At suggestion of Check Point TAC who "think" this may work then created a Mobile Access App with Server to Client Connection Direction with Authorized Location as Internal Networks and the required protocols. Then published the App to everyone. This hasn't worked so figured would see if anyone else has tried this and made it work with the SSL Network Extender connected clients before going down the "install the Fat Client instead" route.

[jdmoore0883]

I have never seen this implemented, though I agree that it would certainly appear possible.

So you have the rules to allow that traffic back to the Office Mode IPs, and you have an app published to allow that back connection... What does track show for your RDP connection attempts? What about 'fw ctl zadebug drop'? What does that show for your connection? What about the RDP Connection itself, I assume that it simply times out, is this correct? Are there any other error messages? We need to know more about what the firewall is doing with the connection to work this out.

[mcnallym]

Have the rule that initially created for the FAT VPN Client.

ie

Source = Internal_Networks
Dest = OfficeModeNetwork
Srv=Dameware/VNC/Remote Desktop

This rule is showing 0 hits.

Created a Mobile Application, set the direction as Server to Client

For the Hosts then is the Internal Networks
Services are the Dameware/VNC etc

Not seeing anything in the tracker for this, the fw ctl zdebug etc, other then times out then not really able to get anything from the firewall.

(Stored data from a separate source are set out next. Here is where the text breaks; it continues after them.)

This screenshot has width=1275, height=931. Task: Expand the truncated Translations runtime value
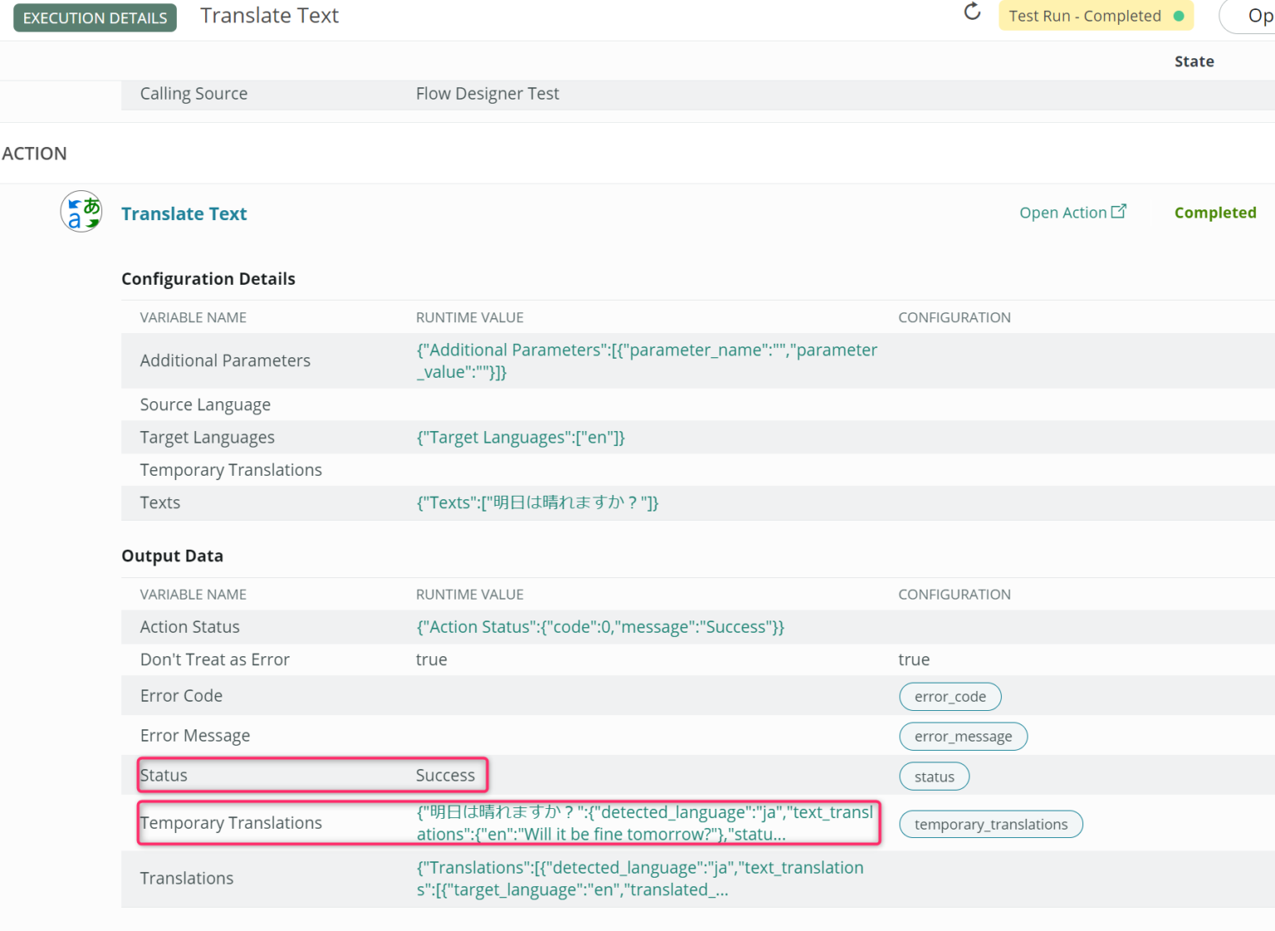click(640, 878)
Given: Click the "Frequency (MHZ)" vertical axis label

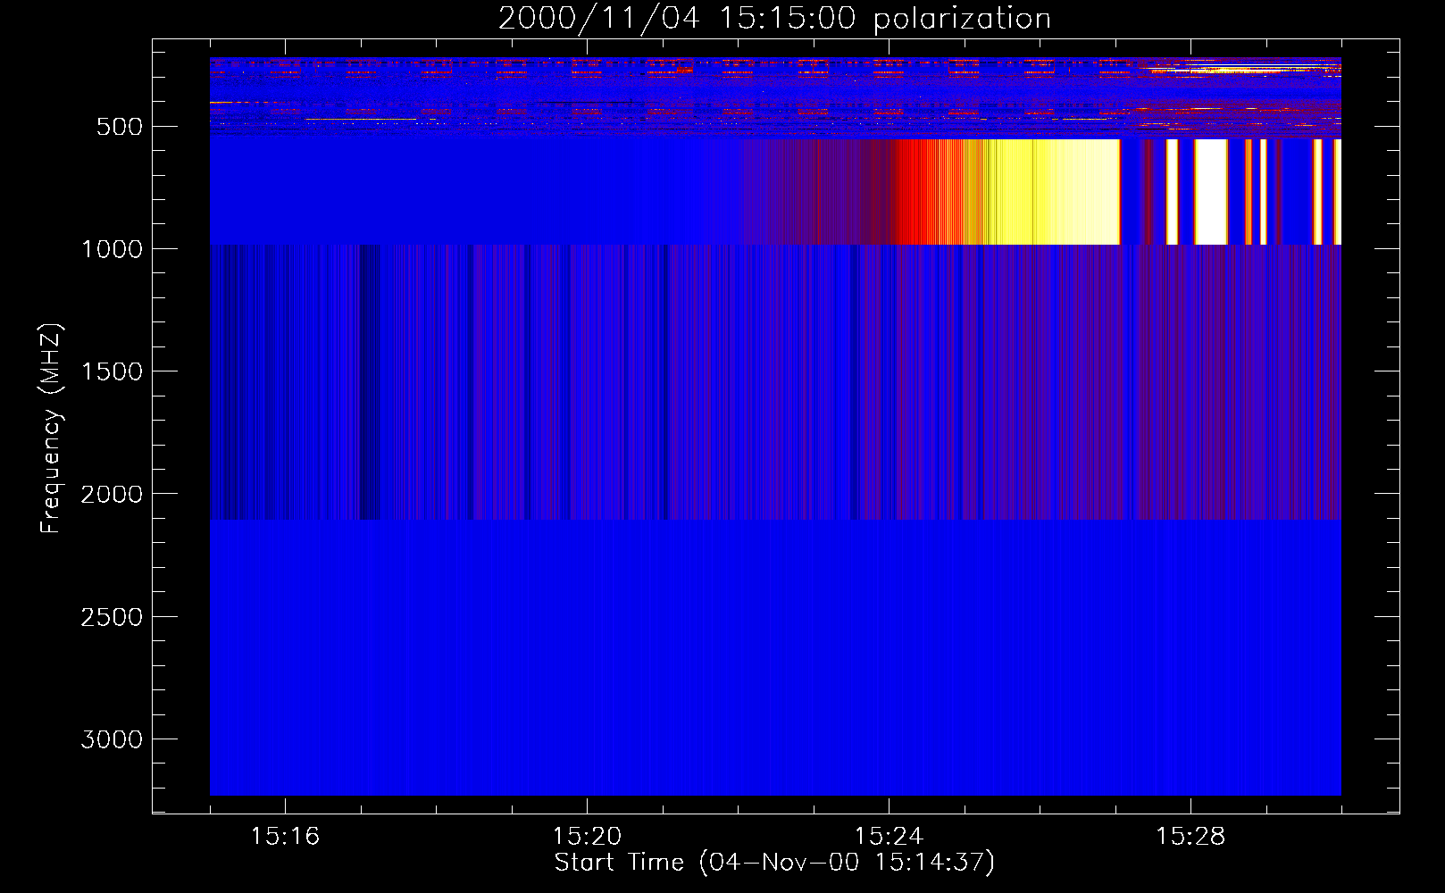Looking at the screenshot, I should coord(51,429).
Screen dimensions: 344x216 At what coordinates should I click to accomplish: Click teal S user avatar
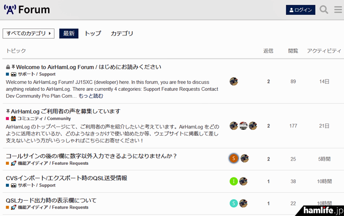(233, 203)
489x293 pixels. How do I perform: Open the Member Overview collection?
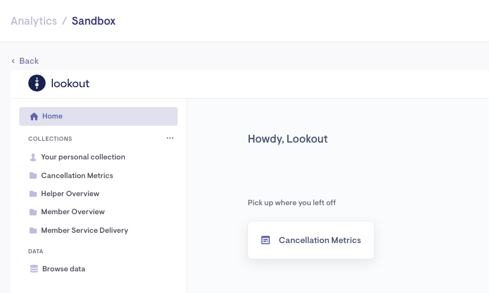[x=73, y=212]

Personally was sceptical that this would work, and TAC only think, not a definite yes this will work. I know with a FAT VPN Client then will work as done this in the past.

With this and not really seeing anything helpful when attempting to debug figured would check if anyone else has actually done this with the SSL Network Extender and got it too work. Sounds like nobody else tried this either.

[jdmoore0883]

Tracker SHOULD show some logs of some kind for that traffic, even if not necessarily an accept, but even some kind of VPN encryption/decryption... What a tcpdump or fw monitor on the Gateway? Is the RDP traffic getting to the GW in the first place?